Exercise instructions:
1. Summarize the passage on the Dakar workshop in two sentences.
2. List every specific aim the three-day workshop set out to achieve, according to the passage on the Dakar workshop.
3. Repeat word for word the part of the passage on the Dakar workshop starting with "In 2014, the" and going on through "present in the country.".

Extract provided:
----------------------------------------
PARM organized a National Stakeholder Validation Workshop in Dakar on 28-30 June, in collaboration with the Ministry of Agriculture and Rural Equipment, and NEPAD. During these three days, national experts and stakeholders discussed the preliminary conclusions of the Risk Assessment Studies commissioned by PARM.
Senegal faces many risks, from climate change and weather to volatile prices or policy constraints. However, the country is determined to face these risks and continue developing its agricultural sector.
In 2014, the World Bank published a study on agricultural risks in Senegal, which was mostly centered around cereal production. PARM, in agreement with the government, decided to launch two studies on the sub-sectors of livestock and fisheries, to complement the work of the World Bank and provide a complete analysis of the risks present in the country.
Objectives of the workshop
The main objective of the National Stakeholder Workshop on Agricultural Risk Management jointly organized by PARM, the Ministry of Agriculture and Rural Equipment (MAER) and NEPAD was the presentation and discussion of the Risk Assessment Studies. More specifically, the three day workshop aimed to:
- Share a common definition and understanding of risk and the holistic approach to agricultural risk management
- Review the results of the two Risk Assessment Studies (on livestock and fisheries) undertaken by PARM experts
- Through a participatory approach, prioritize of the main risks that, in Senegal, affect the agriculture sector, with a special focus on smallholder farmers
- Share some experiences on existing ARM initiatives and tools in Senegal, and provide a more in-depth overview of potential tools linked to finance (insurance, micro-finance, remittances)
- Gather recommendations on strategic areas of future analysis for a better management of agricultural risks in the country.
Programme of the workshop
The workshop took place over three days in the office of ISRA (Institut Sénégalais de Recherches Agricoles – Senegalese Institute of Agricultural Research) in Dakar.
On the first day, PARM experts presented their assessment of agricultural risks in Senegal for the sub-sectors of fisheries and livestock, detailing their methodology and approach. A representative from ISRA presented the outcomes of the study undertaken by the World Bank in 2014. The results of the PARM Risk Assessment Studies were then discussed, and participants reflected on the risks present in Senegal in the sub-sectors of cereal and vegetable production, fisheries, and livestock. The concept of the holistic approach to agricultural risk management was also presented to the participants.
The second day of the workshop was dedicated to the presentation of tools and initiative to manage the risk identified and prioritized during the first day. After a general presentation of the existing tools by the PARM team, several initiatives taking place in Senegal were presented. These were related to various risks, from climate change and weather risks (drought resistant seeds, contingency planning), to market risks (contract farming for milk production). A special focus was put the risks related to the sub-sectors of fisheries and livestock, with the presentation of initiatives addressing risks specific to these two sub-sectors.
----------------------------------------
Source material:

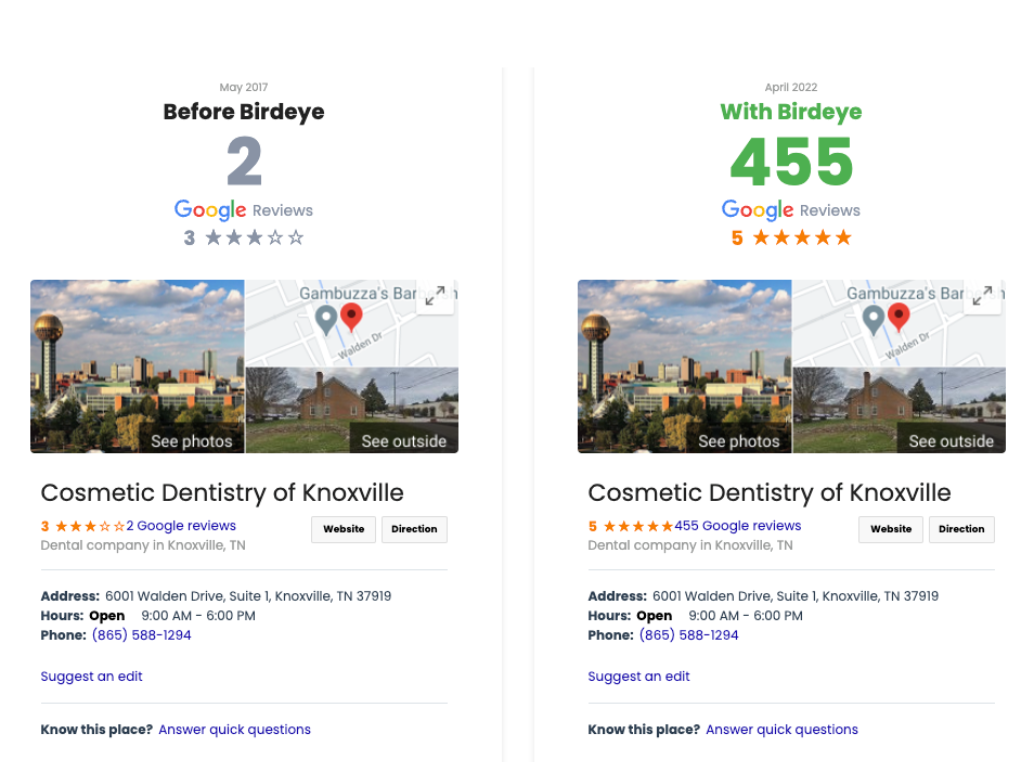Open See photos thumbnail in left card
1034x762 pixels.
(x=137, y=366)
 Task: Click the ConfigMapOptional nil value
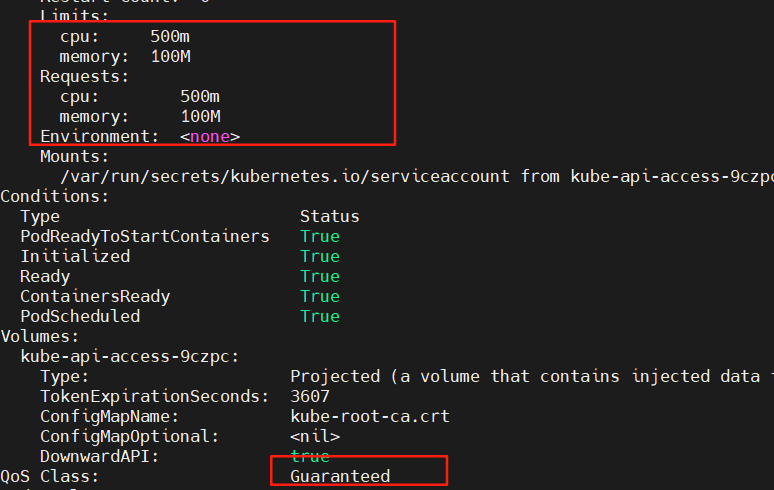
----------------------------------------
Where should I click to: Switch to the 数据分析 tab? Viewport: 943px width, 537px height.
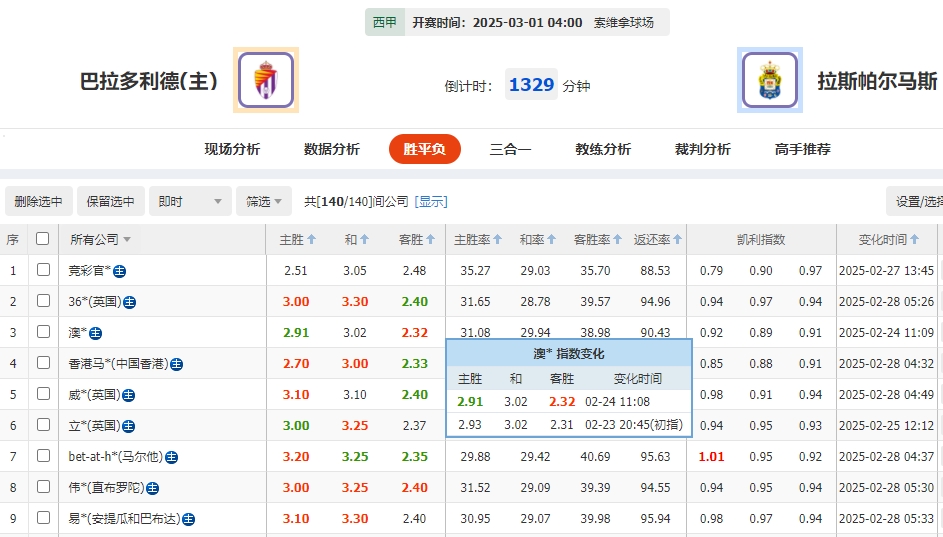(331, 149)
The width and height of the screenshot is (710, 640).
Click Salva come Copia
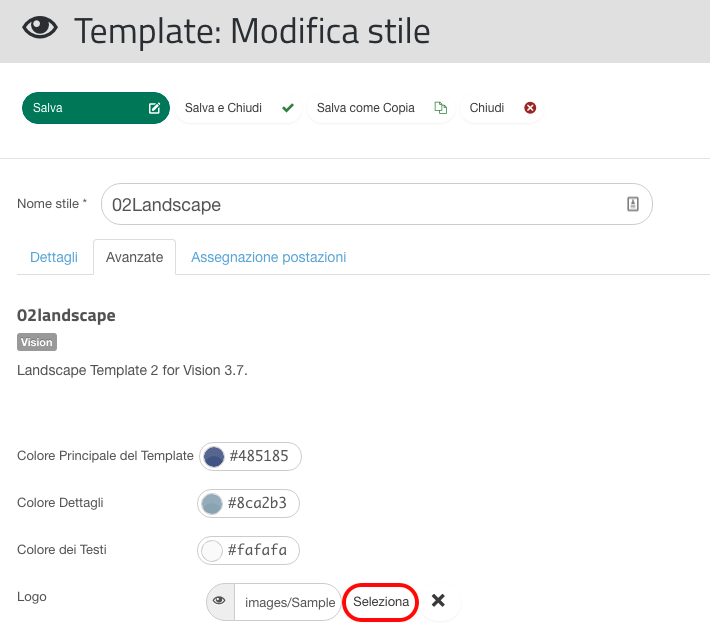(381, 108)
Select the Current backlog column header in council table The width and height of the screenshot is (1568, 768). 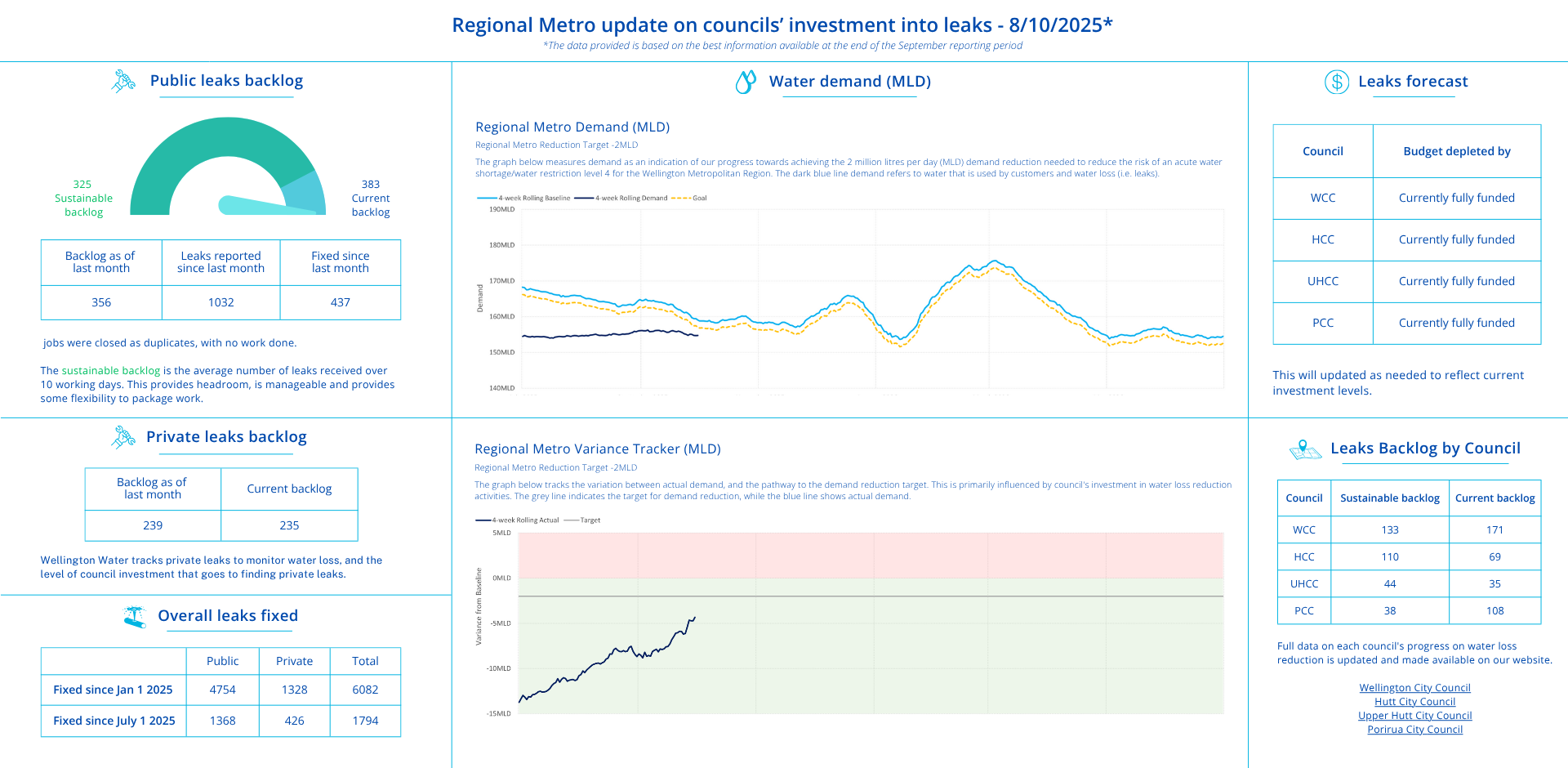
----------------------------------------
Exercise responses:
1. PARM, together with the Ministry of Agriculture and Rural Equipment and NEPAD, held a three-day National Stakeholder Validation Workshop in Dakar on 28-30 June to discuss the preliminary conclusions of its Risk Assessment Studies on livestock and fisheries, which complement a 2014 World Bank study mostly centered on cereal production. On the first day participants reviewed the study results and the holistic approach to agricultural risk management, and on the second day they were presented with tools and initiatives in Senegal for managing the risks identified.

2.
- Share a common definition and understanding of risk and the holistic approach to agricultural risk management
- Review the results of the two Risk Assessment Studies (on livestock and fisheries) undertaken by PARM experts
- Through a participatory approach, prioritize the main risks that affect the agriculture sector in Senegal, with a special focus on smallholder farmers
- Share some experiences on existing ARM initiatives and tools in Senegal, and provide a more in-depth overview of potential tools linked to finance (insurance, micro-finance, remittances)
- Gather recommendations on strategic areas of future analysis for a better management of agricultural risks in the country

3.
In 2014, the World Bank published a study on agricultural risks in Senegal, which was mostly centered around cereal production. PARM, in agreement with the government, decided to launch two studies on the sub-sectors of livestock and fisheries, to complement the work of the World Bank and provide a complete analysis of the risks present in the country.